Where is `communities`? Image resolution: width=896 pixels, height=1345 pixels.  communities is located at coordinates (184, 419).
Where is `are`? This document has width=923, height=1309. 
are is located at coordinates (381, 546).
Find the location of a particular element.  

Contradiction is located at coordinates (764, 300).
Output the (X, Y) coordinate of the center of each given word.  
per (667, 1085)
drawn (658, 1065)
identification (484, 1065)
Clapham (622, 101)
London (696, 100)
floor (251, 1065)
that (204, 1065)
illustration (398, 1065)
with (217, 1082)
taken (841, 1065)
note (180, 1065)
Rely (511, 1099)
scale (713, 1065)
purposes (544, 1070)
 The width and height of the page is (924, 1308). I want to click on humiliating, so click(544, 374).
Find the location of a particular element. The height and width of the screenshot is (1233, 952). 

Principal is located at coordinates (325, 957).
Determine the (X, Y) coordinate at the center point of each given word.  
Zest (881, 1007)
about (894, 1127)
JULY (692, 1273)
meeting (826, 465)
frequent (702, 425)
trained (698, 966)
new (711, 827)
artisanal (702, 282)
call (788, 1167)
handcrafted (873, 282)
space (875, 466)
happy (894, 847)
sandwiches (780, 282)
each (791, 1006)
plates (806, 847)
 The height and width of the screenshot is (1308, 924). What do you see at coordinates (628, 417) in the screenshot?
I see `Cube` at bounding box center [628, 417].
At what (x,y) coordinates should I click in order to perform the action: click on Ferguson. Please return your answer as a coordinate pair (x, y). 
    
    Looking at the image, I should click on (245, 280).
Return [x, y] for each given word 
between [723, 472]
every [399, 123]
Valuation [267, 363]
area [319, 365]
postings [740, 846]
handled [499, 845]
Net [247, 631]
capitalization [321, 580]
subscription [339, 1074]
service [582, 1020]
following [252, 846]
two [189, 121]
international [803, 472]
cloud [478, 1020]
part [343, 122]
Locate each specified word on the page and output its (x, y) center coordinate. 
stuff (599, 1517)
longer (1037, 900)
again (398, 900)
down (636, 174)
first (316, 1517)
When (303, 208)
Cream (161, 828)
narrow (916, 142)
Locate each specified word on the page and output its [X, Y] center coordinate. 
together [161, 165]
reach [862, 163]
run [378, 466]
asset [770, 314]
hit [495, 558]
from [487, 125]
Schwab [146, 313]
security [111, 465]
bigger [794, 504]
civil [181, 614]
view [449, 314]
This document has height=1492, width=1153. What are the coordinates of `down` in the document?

________________________

**Exercise objective:** Write the items above out again, switching every "specified word" to "listed word" and leaving everything else unchanged.

**Result of the task:**
Where is `communities`? Image resolution: width=896 pixels, height=1345 pixels.  communities is located at coordinates (184, 419).
Where is `are`? This document has width=923, height=1309. 
are is located at coordinates (381, 546).
Find the location of a particular element.  

Contradiction is located at coordinates (764, 300).
Output the (X, Y) coordinate of the center of each given word.  
per (667, 1085)
drawn (658, 1065)
identification (484, 1065)
Clapham (622, 101)
London (696, 100)
floor (251, 1065)
that (204, 1065)
illustration (398, 1065)
with (217, 1082)
taken (841, 1065)
note (180, 1065)
Rely (511, 1099)
scale (713, 1065)
purposes (544, 1070)
 The width and height of the page is (924, 1308). I want to click on humiliating, so click(544, 374).
Find the location of a particular element. The height and width of the screenshot is (1233, 952). 

Principal is located at coordinates (325, 957).
Determine the (X, Y) coordinate at the center point of each given word.  
Zest (881, 1007)
about (894, 1127)
JULY (692, 1273)
meeting (826, 465)
frequent (702, 425)
trained (698, 966)
new (711, 827)
artisanal (702, 282)
call (788, 1167)
handcrafted (873, 282)
space (875, 466)
happy (894, 847)
sandwiches (780, 282)
each (791, 1006)
plates (806, 847)
 The height and width of the screenshot is (1308, 924). What do you see at coordinates (628, 417) in the screenshot?
I see `Cube` at bounding box center [628, 417].
At what (x,y) coordinates should I click in order to perform the action: click on Ferguson. Please return your answer as a coordinate pair (x, y). 
    
    Looking at the image, I should click on (245, 280).
Return [x, y] for each given word 
between [723, 472]
every [399, 123]
Valuation [267, 363]
area [319, 365]
postings [740, 846]
handled [499, 845]
Net [247, 631]
capitalization [321, 580]
subscription [339, 1074]
service [582, 1020]
following [252, 846]
two [189, 121]
international [803, 472]
cloud [478, 1020]
part [343, 122]
Locate each listed word on the page and output its (x, y) center coordinate. 
stuff (599, 1517)
longer (1037, 900)
again (398, 900)
down (636, 174)
first (316, 1517)
When (303, 208)
Cream (161, 828)
narrow (916, 142)
Locate each listed word on the page and output its [X, Y] center coordinate. 
together [161, 165]
reach [862, 163]
run [378, 466]
asset [770, 314]
hit [495, 558]
from [487, 125]
Schwab [146, 313]
security [111, 465]
bigger [794, 504]
civil [181, 614]
view [449, 314]
This document has height=1492, width=1153. What are the coordinates of `down` in the document?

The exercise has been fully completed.